Items from a dataset
*-*-*

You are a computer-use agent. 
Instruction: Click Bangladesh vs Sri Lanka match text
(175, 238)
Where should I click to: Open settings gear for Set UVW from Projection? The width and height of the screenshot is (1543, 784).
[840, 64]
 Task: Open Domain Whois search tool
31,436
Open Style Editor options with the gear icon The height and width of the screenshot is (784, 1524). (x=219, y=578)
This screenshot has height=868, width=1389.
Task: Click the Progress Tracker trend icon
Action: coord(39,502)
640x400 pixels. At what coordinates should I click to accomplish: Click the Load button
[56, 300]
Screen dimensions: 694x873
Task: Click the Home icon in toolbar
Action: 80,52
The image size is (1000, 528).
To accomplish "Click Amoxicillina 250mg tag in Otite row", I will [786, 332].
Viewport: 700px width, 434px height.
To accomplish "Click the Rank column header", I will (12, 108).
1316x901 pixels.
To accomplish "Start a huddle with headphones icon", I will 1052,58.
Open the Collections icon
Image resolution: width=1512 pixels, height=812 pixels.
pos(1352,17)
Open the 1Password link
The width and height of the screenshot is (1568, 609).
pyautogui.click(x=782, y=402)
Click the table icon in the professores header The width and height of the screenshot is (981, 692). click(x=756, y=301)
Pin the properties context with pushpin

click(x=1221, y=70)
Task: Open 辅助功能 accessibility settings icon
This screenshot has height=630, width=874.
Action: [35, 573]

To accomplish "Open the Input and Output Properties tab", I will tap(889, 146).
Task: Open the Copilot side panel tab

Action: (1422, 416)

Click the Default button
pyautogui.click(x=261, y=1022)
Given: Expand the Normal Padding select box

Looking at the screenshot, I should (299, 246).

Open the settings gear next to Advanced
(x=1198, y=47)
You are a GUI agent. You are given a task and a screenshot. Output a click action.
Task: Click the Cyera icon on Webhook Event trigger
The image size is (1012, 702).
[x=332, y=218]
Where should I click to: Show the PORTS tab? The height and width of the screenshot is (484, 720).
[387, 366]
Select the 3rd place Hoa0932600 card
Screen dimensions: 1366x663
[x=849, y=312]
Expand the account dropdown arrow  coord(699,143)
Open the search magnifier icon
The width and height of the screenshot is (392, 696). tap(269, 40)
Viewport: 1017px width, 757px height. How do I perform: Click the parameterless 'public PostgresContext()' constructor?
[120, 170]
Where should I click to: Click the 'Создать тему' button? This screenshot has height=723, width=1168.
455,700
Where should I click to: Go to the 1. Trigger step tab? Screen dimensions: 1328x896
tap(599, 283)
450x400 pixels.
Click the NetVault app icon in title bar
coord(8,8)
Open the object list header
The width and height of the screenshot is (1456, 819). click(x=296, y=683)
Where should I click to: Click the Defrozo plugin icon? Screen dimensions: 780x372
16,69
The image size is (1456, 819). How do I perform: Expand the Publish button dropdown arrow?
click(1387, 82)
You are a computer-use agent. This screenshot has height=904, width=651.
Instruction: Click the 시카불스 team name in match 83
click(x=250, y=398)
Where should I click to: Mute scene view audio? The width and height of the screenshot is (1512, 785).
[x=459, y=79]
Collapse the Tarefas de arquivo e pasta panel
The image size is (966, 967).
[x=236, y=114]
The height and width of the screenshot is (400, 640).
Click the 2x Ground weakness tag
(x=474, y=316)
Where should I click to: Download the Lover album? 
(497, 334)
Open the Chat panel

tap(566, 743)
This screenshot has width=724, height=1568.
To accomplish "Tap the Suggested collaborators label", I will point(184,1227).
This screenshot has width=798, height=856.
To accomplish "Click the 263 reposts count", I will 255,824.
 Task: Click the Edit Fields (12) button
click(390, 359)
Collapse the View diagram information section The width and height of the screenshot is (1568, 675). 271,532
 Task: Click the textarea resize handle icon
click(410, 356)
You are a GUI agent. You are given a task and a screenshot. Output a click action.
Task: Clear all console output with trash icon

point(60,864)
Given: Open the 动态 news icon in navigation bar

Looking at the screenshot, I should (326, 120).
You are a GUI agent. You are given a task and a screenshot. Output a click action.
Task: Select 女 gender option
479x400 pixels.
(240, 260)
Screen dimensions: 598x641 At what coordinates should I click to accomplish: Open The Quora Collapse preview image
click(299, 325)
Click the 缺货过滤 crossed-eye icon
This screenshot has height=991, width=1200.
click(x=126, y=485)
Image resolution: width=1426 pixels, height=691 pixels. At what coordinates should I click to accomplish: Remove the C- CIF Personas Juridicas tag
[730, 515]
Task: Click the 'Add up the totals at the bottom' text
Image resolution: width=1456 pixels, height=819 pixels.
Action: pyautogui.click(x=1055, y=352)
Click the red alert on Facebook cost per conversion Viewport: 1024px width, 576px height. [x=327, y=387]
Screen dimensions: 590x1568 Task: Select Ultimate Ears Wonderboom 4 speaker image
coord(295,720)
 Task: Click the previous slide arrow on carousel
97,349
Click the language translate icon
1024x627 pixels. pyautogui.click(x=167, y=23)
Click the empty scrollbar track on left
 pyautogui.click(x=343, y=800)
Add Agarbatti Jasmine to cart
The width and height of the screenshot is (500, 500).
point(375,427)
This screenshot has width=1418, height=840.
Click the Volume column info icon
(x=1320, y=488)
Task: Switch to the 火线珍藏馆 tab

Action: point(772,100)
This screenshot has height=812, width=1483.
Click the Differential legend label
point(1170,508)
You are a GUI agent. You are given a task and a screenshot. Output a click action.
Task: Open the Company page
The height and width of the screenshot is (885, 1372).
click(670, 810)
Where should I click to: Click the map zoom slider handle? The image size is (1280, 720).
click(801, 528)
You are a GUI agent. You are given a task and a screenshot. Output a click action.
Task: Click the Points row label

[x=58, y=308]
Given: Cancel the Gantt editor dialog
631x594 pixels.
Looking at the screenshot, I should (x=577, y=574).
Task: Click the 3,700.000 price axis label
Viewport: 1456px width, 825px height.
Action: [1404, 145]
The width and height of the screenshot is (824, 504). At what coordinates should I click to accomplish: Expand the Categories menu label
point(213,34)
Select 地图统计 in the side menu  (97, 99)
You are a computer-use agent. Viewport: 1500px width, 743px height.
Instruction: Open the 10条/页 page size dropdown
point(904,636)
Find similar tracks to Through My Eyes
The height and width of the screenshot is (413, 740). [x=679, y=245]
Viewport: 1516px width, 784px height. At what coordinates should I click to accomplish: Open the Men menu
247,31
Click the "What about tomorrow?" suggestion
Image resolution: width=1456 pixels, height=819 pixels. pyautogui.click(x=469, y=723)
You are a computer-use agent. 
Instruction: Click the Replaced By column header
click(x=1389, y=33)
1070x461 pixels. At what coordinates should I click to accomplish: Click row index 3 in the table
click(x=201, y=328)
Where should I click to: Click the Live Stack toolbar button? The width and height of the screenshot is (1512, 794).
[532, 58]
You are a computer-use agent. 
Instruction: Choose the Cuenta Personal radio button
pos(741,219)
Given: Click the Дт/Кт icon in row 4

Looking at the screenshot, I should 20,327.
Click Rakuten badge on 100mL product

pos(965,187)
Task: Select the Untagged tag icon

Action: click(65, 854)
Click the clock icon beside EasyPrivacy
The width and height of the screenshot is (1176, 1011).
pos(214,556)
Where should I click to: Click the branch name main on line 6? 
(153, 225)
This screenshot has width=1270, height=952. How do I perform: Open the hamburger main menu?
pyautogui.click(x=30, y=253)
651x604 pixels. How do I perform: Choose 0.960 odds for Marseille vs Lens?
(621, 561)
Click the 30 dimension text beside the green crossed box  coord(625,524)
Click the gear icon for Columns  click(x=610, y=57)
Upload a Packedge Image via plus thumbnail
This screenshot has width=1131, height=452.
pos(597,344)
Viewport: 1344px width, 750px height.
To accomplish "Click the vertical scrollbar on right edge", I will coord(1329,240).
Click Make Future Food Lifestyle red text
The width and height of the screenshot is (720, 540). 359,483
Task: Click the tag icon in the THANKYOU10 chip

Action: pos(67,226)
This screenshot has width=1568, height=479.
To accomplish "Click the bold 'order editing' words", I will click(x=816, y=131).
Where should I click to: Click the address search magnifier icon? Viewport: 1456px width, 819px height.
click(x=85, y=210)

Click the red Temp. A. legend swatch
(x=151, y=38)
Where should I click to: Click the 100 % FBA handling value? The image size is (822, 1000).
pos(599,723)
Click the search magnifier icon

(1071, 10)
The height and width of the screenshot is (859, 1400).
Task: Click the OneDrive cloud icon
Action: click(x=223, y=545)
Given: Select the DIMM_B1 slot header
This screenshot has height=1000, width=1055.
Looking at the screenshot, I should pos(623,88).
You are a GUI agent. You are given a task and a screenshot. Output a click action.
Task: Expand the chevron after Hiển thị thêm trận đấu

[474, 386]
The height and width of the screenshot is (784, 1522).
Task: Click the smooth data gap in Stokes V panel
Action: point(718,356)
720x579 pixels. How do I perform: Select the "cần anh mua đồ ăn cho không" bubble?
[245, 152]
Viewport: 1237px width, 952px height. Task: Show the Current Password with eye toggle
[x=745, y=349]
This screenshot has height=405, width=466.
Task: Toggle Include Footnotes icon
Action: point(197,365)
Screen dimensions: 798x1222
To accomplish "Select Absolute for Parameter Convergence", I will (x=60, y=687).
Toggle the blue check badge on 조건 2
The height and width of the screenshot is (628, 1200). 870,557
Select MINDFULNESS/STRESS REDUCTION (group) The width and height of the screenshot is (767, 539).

*-*-*

■ **WHAT YOU HAVE TO DO**:
Rewrite the records between the lines holding "1070x461 pixels. At" and "(x=151, y=38)", inclusive, as a numbered list, leaving out blank lines.

■ **RESPONSE TO THE TASK**:
1. 1070x461 pixels. At what coordinates should I click to accomplish: Click row index 3 in the table
2. click(x=201, y=328)
3. Where should I click to: Click the Live Stack toolbar button? The width and height of the screenshot is (1512, 794).
4. [532, 58]
5. You are a computer-use agent. 
6. Instruction: Choose the Cuenta Personal radio button
7. pos(741,219)
8. Given: Click the Дт/Кт icon in row 4
9. Looking at the screenshot, I should 20,327.
10. Click Rakuten badge on 100mL product
11. pos(965,187)
12. Task: Select the Untagged tag icon
13. Action: click(65, 854)
14. Click the clock icon beside EasyPrivacy
15. The width and height of the screenshot is (1176, 1011).
16. pos(214,556)
17. Where should I click to: Click the branch name main on line 6? 
18. (153, 225)
19. This screenshot has width=1270, height=952. How do I perform: Open the hamburger main menu?
20. pyautogui.click(x=30, y=253)
21. 651x604 pixels. How do I perform: Choose 0.960 odds for Marseille vs Lens?
22. (621, 561)
23. Click the 30 dimension text beside the green crossed box  coord(625,524)
24. Click the gear icon for Columns  click(x=610, y=57)
25. Upload a Packedge Image via plus thumbnail
26. This screenshot has width=1131, height=452.
27. pos(597,344)
28. Viewport: 1344px width, 750px height.
29. To accomplish "Click the vertical scrollbar on right edge", I will coord(1329,240).
30. Click Make Future Food Lifestyle red text
31. The width and height of the screenshot is (720, 540). 359,483
32. Task: Click the tag icon in the THANKYOU10 chip
33. Action: pos(67,226)
34. This screenshot has width=1568, height=479.
35. To accomplish "Click the bold 'order editing' words", I will click(x=816, y=131).
36. Where should I click to: Click the address search magnifier icon? Viewport: 1456px width, 819px height.
37. click(x=85, y=210)
38. Click the red Temp. A. legend swatch
39. (x=151, y=38)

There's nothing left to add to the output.